- [Task details]:
Retype the records below so that each one matches exactly.
[Dataset Boundary: Start]
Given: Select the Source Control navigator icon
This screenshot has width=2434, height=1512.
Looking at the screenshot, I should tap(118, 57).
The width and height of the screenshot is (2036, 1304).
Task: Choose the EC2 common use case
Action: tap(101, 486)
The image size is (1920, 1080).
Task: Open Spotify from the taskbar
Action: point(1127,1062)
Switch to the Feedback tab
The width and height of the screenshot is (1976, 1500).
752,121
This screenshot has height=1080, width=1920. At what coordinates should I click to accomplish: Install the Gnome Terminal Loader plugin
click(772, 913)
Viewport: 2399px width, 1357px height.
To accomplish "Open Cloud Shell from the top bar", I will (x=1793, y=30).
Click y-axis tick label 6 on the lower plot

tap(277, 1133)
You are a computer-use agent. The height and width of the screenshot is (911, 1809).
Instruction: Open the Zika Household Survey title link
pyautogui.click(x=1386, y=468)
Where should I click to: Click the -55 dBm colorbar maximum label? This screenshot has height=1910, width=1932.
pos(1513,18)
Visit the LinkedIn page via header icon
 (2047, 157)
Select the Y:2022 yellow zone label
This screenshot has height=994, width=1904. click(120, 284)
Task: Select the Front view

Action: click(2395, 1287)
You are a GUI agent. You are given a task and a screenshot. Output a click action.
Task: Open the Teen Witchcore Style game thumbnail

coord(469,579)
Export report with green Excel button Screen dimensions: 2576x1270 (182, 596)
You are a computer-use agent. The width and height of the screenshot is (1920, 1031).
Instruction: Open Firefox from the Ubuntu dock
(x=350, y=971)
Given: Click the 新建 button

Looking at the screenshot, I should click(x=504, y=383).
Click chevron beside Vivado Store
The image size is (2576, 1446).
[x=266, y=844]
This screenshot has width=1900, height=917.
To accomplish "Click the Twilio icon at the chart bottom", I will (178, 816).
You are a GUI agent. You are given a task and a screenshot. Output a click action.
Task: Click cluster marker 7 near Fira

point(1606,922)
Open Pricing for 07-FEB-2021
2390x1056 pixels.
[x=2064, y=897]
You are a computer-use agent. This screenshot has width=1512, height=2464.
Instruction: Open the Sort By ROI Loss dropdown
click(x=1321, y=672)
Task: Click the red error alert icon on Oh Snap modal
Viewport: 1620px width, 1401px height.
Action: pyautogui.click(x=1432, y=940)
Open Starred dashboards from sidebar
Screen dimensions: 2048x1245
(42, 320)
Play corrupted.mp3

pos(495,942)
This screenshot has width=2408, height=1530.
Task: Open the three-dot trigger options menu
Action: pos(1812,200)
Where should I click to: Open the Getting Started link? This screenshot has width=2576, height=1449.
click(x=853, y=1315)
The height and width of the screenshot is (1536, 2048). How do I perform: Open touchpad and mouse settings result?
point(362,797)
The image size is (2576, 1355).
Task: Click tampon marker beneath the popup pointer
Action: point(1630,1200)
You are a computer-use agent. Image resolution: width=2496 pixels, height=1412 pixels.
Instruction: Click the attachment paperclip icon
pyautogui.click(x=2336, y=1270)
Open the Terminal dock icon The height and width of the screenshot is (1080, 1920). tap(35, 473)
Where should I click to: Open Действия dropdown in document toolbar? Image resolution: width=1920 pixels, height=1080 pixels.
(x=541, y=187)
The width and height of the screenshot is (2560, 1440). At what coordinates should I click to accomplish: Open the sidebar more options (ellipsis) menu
[Dataset Boundary: End]
- [Solution to the problem]:
Given: Select the Source Control navigator icon
This screenshot has width=2434, height=1512.
Looking at the screenshot, I should tap(118, 57).
The width and height of the screenshot is (2036, 1304).
Task: Choose the EC2 common use case
Action: tap(101, 486)
The image size is (1920, 1080).
Task: Open Spotify from the taskbar
Action: point(1127,1062)
Switch to the Feedback tab
The width and height of the screenshot is (1976, 1500).
752,121
This screenshot has height=1080, width=1920. At what coordinates should I click to accomplish: Install the Gnome Terminal Loader plugin
click(772, 913)
Viewport: 2399px width, 1357px height.
To accomplish "Open Cloud Shell from the top bar", I will (x=1793, y=30).
Click y-axis tick label 6 on the lower plot

tap(277, 1133)
You are a computer-use agent. The height and width of the screenshot is (911, 1809).
Instruction: Open the Zika Household Survey title link
pyautogui.click(x=1386, y=468)
Where should I click to: Click the -55 dBm colorbar maximum label? This screenshot has height=1910, width=1932.
pos(1513,18)
Visit the LinkedIn page via header icon
 (2047, 157)
Select the Y:2022 yellow zone label
This screenshot has height=994, width=1904. click(120, 284)
Task: Select the Front view

Action: click(2395, 1287)
You are a GUI agent. You are given a task and a screenshot. Output a click action.
Task: Open the Teen Witchcore Style game thumbnail

coord(469,579)
Export report with green Excel button Screen dimensions: 2576x1270 (182, 596)
You are a computer-use agent. The width and height of the screenshot is (1920, 1031).
Instruction: Open Firefox from the Ubuntu dock
(x=350, y=971)
Given: Click the 新建 button

Looking at the screenshot, I should click(x=504, y=383).
Click chevron beside Vivado Store
The image size is (2576, 1446).
[x=266, y=844]
This screenshot has width=1900, height=917.
To accomplish "Click the Twilio icon at the chart bottom", I will (178, 816).
You are a GUI agent. You are given a task and a screenshot. Output a click action.
Task: Click cluster marker 7 near Fira

point(1606,922)
Open Pricing for 07-FEB-2021
2390x1056 pixels.
[x=2064, y=897]
You are a computer-use agent. This screenshot has width=1512, height=2464.
Instruction: Open the Sort By ROI Loss dropdown
click(x=1321, y=672)
Task: Click the red error alert icon on Oh Snap modal
Viewport: 1620px width, 1401px height.
Action: pyautogui.click(x=1432, y=940)
Open Starred dashboards from sidebar
Screen dimensions: 2048x1245
(42, 320)
Play corrupted.mp3

pos(495,942)
This screenshot has width=2408, height=1530.
Task: Open the three-dot trigger options menu
Action: pos(1812,200)
Where should I click to: Open the Getting Started link? This screenshot has width=2576, height=1449.
click(x=853, y=1315)
The height and width of the screenshot is (1536, 2048). How do I perform: Open touchpad and mouse settings result?
point(362,797)
The image size is (2576, 1355).
Task: Click tampon marker beneath the popup pointer
Action: point(1630,1200)
You are a computer-use agent. Image resolution: width=2496 pixels, height=1412 pixels.
Instruction: Click the attachment paperclip icon
pyautogui.click(x=2336, y=1270)
Open the Terminal dock icon The height and width of the screenshot is (1080, 1920). tap(35, 473)
Where should I click to: Open Действия dropdown in document toolbar? Image resolution: width=1920 pixels, height=1080 pixels.
(x=541, y=187)
The width and height of the screenshot is (2560, 1440). At what coordinates should I click to accomplish: Open the sidebar more options (ellipsis) menu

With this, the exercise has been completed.